Moreover, he has changed it from being a fallback into the definitive future arrangement for Northern Ireland. He had to abandon his Heath Robinson-esque scheme of two borders, together with all the nonsense we have heard from Brexiters over the past three years about a magic technological answer to the border, and threw in for good measure Northern Ireland remaining in the EU for VAT purposes. Scarcely new, and hardly a triumph.
On consent, Mr Johnson rightly abandoned his initial proposal of giving the Democratic Unionist party a veto. But in the process he has driven a coach and horses through the provisions of the Good Friday Agreement by allowing a simple majority to decide whether the province stays in the single market and customs union. The system of cross-community agreement for major issues was built on the principle of “sufficient consensus” that requires a majority of both communities — nationalists and unionists — for a measure to be agreed, while ensuring a small minority could not block progress. Once you exempt one major issue from this rule, you risk undermining the very notion of power sharing enshrined in the Good Friday Agreement. [...]
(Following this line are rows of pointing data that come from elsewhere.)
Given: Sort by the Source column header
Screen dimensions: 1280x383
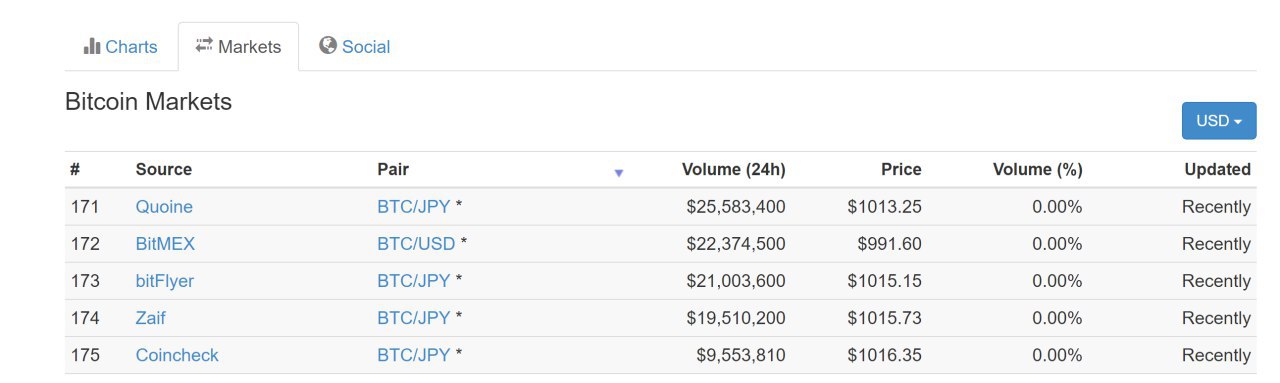Looking at the screenshot, I should pyautogui.click(x=163, y=169).
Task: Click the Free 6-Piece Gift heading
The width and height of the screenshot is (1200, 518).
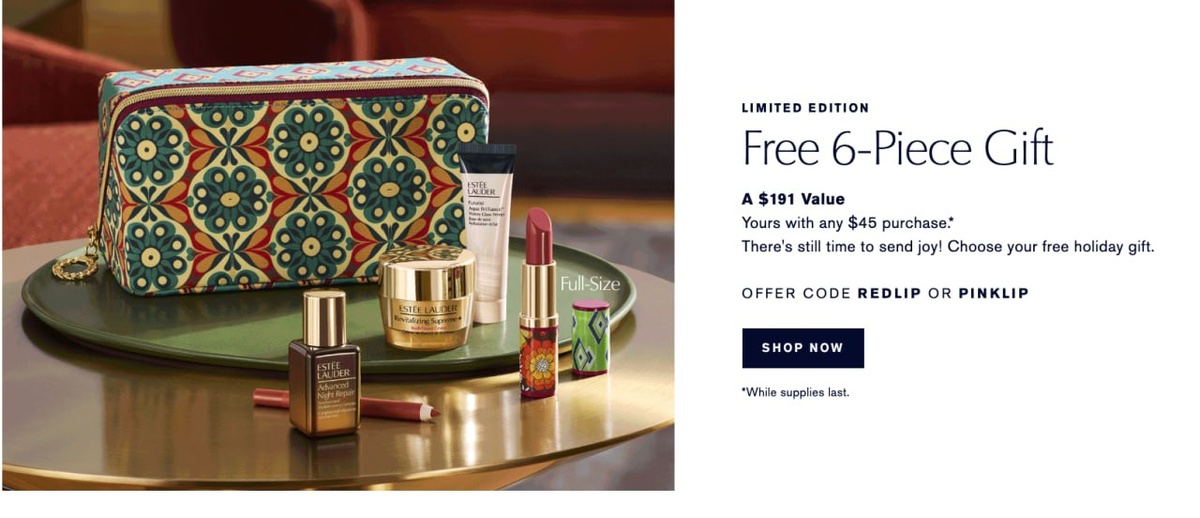Action: point(897,149)
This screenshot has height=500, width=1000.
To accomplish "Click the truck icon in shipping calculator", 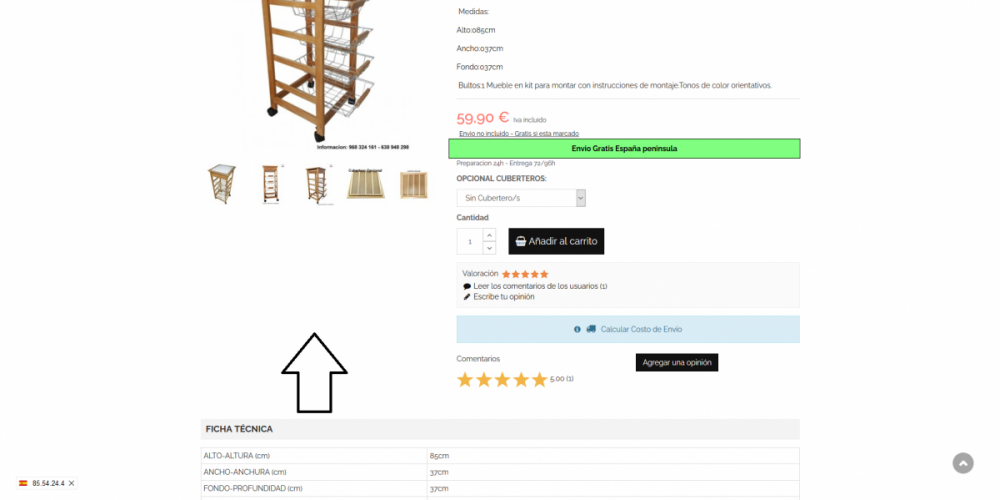I will pyautogui.click(x=591, y=329).
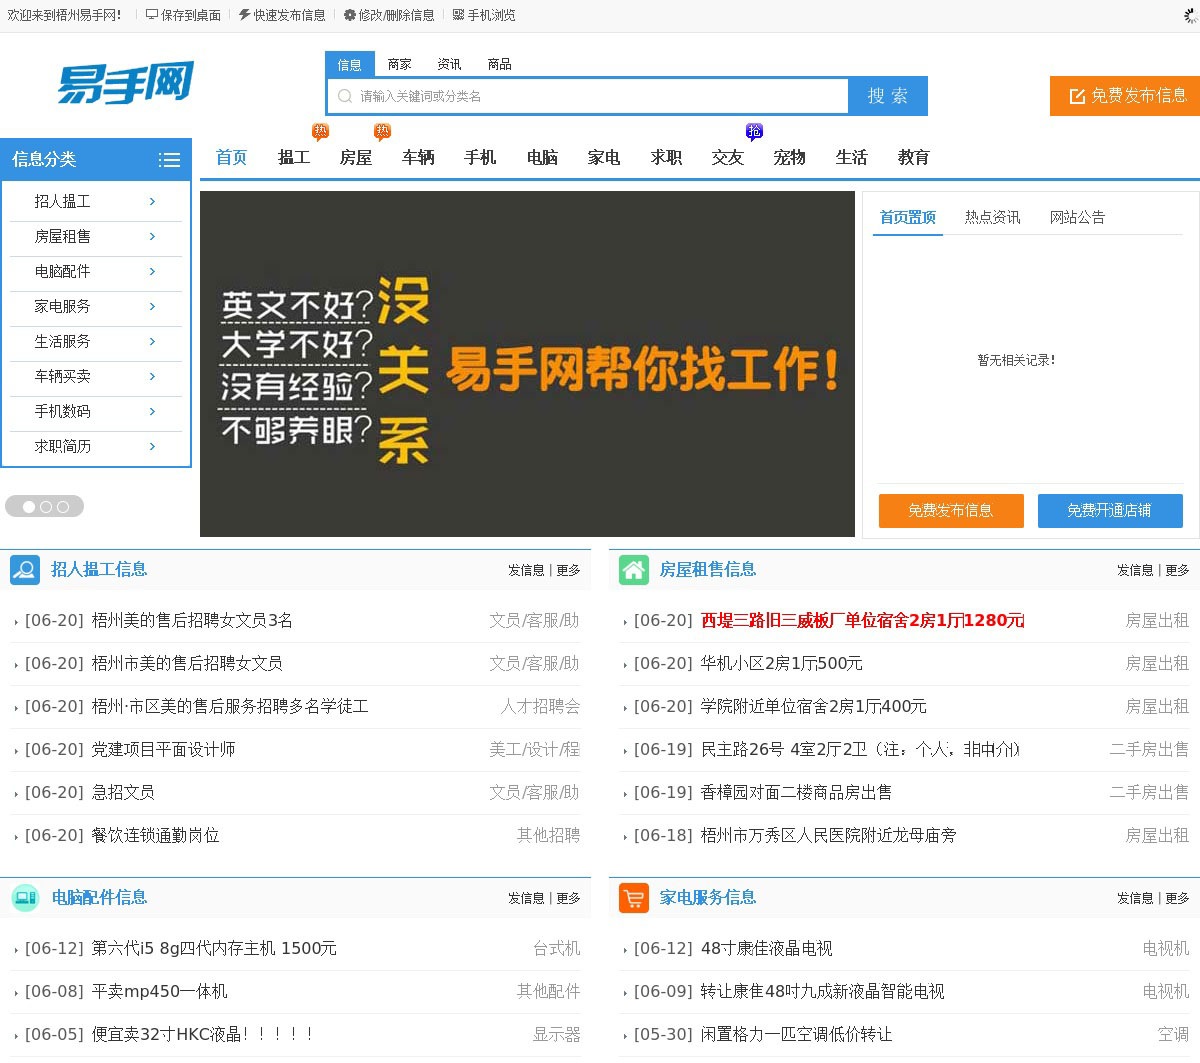
Task: Expand the 求职简历 category arrow
Action: pos(152,447)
The DUP may well be right in their fears. The poll numbers have already begun to move towards greater acceptance of a united Ireland during the Brexit process as Catholic voters who traditionally supported remaining in the UK drift to remaining in the EU. It seems likely, for demographic and other reasons, those numbers will continue to grow. Paradoxically Mr Johnson and Brexit may have done more for a united Ireland than the IRA ever did.
The fact that the Irish government and the EU have managed to prevent Mr Johnson’s proposed hard customs border in Northern Ireland, which would have posed a fundamental threat to the Good Friday Agreement, is welcome and enormously important. But the DUP have a strong case when they argue that he has instead undermined the other aspects of the agreement through his deal. That is the reason why they are supported by the more moderate Ulster Unionist party and even the cross-community Alliance party in this complaint.
The deal we have ended up with means a soft Brexit for Northern Ireland and a hard Brexit for the rest of the UK. In these circumstances it would be understandable if Scotland demanded the same treatment as Northern Ireland, since it had a similar majority for Remain in the referendum. When that is rejected by the Conservative government, and it refuses a further referendum, the support for independence will continue to grow.